Pain of alcoholism, the deaths of parents, an apparent pregnancy
not carried to term, hysterectomy, the loss of vitality to grief,
and the dissolution of self:
part of me washes up everywhere
and the night cannot console me
nothing reaches me
I abandon myself on every shore
I am rarely drawn to purgative poetry: I often feel I'm being invited
to levels of intimacy inappropriate to my relationship to the writer.
And at first the personal nature of Manchester's work was, for me,
like a velvet rope against entry to her rooms of pain. Once inside,
however, her art transcends the personal to reveal the universal.
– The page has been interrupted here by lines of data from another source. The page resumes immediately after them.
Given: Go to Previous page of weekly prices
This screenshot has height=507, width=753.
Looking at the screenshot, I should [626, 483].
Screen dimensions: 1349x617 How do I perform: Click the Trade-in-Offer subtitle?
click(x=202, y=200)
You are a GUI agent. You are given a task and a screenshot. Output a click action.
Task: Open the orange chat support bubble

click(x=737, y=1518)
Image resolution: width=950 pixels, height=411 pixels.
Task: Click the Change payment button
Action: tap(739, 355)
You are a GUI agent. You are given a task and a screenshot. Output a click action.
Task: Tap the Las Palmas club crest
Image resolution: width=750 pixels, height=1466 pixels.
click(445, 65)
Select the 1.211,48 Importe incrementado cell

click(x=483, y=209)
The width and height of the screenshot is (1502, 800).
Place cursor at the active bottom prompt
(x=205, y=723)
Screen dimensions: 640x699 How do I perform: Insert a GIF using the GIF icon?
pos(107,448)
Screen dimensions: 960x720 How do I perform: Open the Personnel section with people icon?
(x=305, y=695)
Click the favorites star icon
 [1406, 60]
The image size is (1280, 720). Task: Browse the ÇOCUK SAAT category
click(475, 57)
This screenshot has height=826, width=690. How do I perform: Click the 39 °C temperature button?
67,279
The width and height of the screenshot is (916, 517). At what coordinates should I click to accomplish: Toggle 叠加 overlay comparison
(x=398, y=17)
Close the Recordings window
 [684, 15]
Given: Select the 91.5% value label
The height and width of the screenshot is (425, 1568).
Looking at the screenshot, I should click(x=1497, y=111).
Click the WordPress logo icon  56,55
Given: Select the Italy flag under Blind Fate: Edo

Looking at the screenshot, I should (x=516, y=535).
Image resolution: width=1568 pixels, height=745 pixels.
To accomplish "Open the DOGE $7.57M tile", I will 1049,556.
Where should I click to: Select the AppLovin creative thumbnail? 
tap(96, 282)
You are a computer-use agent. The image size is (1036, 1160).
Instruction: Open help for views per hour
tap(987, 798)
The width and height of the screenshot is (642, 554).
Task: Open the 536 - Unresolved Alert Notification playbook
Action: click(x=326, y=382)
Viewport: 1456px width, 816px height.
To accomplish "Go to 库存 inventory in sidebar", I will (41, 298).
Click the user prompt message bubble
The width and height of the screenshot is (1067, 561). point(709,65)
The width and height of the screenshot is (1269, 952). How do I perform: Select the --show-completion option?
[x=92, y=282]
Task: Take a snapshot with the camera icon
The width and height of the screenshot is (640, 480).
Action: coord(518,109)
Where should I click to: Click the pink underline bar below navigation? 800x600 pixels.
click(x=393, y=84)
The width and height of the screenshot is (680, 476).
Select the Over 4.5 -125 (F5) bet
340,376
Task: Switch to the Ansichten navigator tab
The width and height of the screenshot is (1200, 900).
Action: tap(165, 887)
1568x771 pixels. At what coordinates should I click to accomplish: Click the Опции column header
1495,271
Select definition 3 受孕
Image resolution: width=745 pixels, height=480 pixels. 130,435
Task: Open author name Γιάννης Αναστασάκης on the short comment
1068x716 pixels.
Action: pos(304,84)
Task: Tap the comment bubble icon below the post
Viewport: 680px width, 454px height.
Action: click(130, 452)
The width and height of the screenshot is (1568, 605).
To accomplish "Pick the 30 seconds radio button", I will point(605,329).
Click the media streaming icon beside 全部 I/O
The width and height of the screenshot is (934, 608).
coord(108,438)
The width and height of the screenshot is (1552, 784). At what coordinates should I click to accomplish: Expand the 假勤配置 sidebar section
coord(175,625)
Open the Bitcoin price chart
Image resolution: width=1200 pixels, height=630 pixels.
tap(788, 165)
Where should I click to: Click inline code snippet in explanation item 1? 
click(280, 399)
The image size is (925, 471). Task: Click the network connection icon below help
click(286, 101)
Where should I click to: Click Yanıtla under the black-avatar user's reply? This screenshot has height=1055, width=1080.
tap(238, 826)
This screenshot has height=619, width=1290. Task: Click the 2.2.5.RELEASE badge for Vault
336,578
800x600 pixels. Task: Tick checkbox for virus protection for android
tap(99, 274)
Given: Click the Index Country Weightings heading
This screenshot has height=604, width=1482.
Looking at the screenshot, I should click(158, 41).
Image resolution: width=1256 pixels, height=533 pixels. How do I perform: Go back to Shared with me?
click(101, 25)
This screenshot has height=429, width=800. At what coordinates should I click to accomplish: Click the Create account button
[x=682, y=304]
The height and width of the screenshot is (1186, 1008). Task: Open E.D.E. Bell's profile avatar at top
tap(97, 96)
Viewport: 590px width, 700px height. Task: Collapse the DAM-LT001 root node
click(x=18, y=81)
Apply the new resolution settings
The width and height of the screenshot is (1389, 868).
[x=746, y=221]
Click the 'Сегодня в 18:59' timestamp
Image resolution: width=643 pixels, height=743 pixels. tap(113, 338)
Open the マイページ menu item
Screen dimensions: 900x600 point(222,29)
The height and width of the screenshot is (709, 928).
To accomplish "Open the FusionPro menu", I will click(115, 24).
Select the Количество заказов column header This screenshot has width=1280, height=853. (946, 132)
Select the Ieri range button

In fact Manchester's finely crafted lines, burnished images, and
unifying motifs reveal not only grief's lengthening shadows but
also its luminosity. Small windows in these dark rooms open onto
October's colours, abundance, and ripeness. "I Need to Listen
to What She Says" portrays a woman eating a nectarine, its
juice running down her chin. The narrator tells us:
I know only that I should savour what she says, the sound of
her voice telling me anything, her lips puckering like they
must have when she was a young girl. To know her somehow
and not feel alone.
Touch.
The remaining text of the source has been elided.